In this article, Ananth Veluvali lays out a four-step practice routine that novice and varsity speakers alike can follow during Spring Break to become a better speaker.
Without the stress of school or other extracurricular commitments, Spring Break is the perfect time to improve your extemp speaking skills. However, figuring out where to start can be a daunting task. Speaking personally, it took me two years to create a routine that helped me become a better extemp speaker, but still respected the relaxed atmosphere afforded by Spring Break. Ultimately, I discovered that there are four steps you can take to elevate your extemp knowledge.
Step 1: Build Up the Fundamentals
To become an effective extemporaneous speaker you need to, unsurprisingly, know how to do extemp.

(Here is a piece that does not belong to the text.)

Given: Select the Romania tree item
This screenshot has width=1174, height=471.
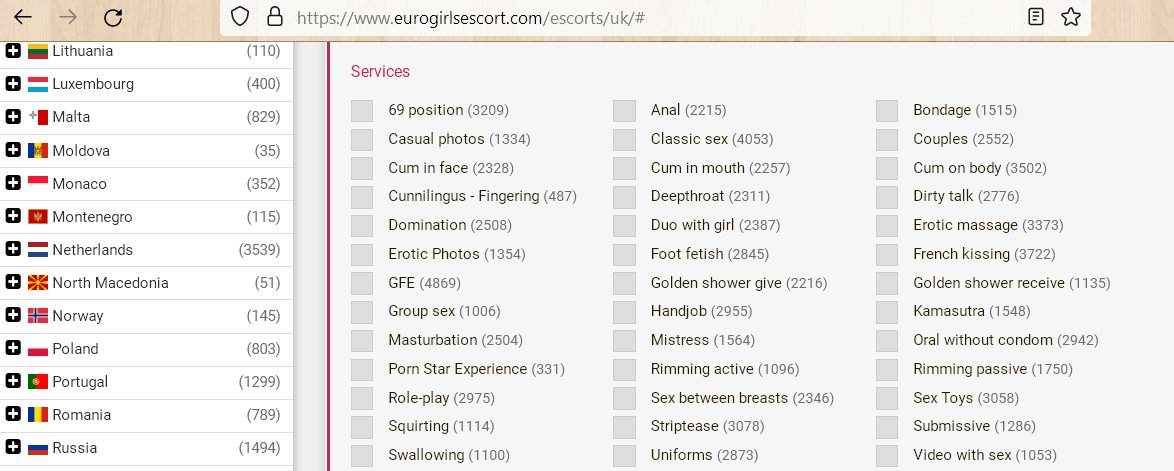Looking at the screenshot, I should click(146, 415).
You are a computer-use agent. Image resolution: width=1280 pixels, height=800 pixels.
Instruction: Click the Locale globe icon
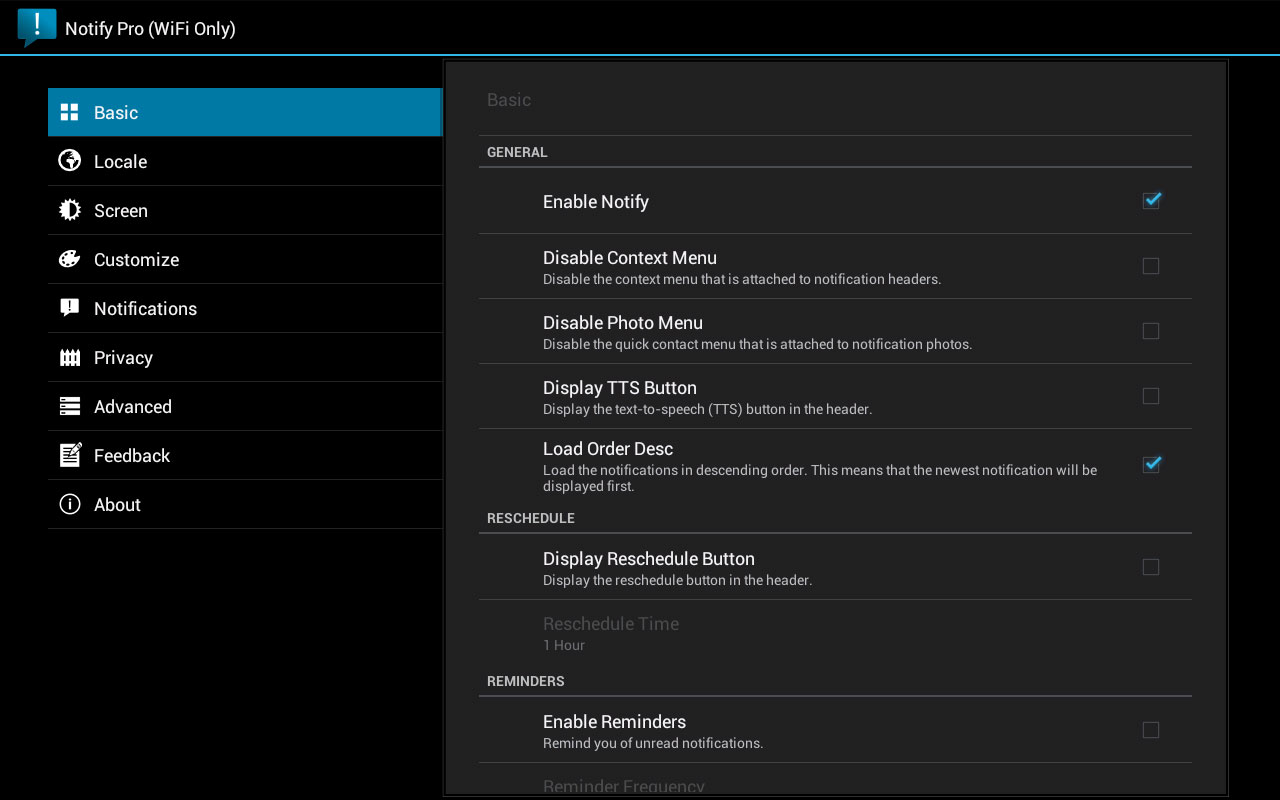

For novices, this means learning the basics. You should know what goes into an extemp speech & the basic ABC substructure format.
For varsity extempers, this goes deeper. Beyond knowing what a Statement of Significance or AGD is, you should know what makes them effective. Fortunately, the Extemper’s Bible has resources on all of this: just search for the topic you’re seeking to improve in!
Step 2: Learn the Content
Once you know how to structure a speech, you’ll need content to fill your speeches with. Given the sheer breadth of extemp, a lot of extempers have gaps in their knowledge of contemporary affairs. As such, you should first build up frameworks that can be broadly applied to any extemp speech.
For example, you should understand what facilitates economic growth & what hampers it. That way, if you ever draw a question on how a specific country can grow their economy, you’ll have a set of ideas to draw off of.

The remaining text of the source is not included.